In summary, the conversation discusses a statistics exam that included questions about finding the probability of type 1 and type 2 errors. The scenario involved a lie detector test given to 1000 people, with 500 lying and 500 telling the truth. The calculated probabilities for type 1 and type 2 errors were 37% and 24%, respectively. The other question asked for the distribution of p-values, with the assumption being N(0,1). The conversation also touches on the terminology used for type 1 and type 2 errors, and the meaning of "Negative" and "Positive" in relation to the lie detector test. Overall, the conversation highlights the importance of understanding assumptions and terminology in statistics.
  • #1
humantripod
3
0
Hi,

I had a statistics exam today and there were three questions about which I felt a little uneasy.

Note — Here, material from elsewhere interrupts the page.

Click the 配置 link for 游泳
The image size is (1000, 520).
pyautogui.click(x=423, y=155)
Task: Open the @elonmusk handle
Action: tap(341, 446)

The questions which felt too easy involved finding the probability of type 1 and type 2 errors. The scenario was that a lie detector test was given to 1000 people. Of those 1000 people, 500 lied and 500 told the truth. The lie detector incorrectly reported that 185 of the people who were truthtellers were actually lying and that 120 of the liars were telling the truth.

I calculated the P(Type 1 error) by simply doing 185/500 = 0.37
I calculated the P(Type 2 error) by simply doing 120/500 = 0.24

The other question asked me to give the distribution of p-values. I don't recall the question giving any details about whether it was under the assumption that H0 is true or Ha is true, just simply asking for the distribution. I said N(0,1).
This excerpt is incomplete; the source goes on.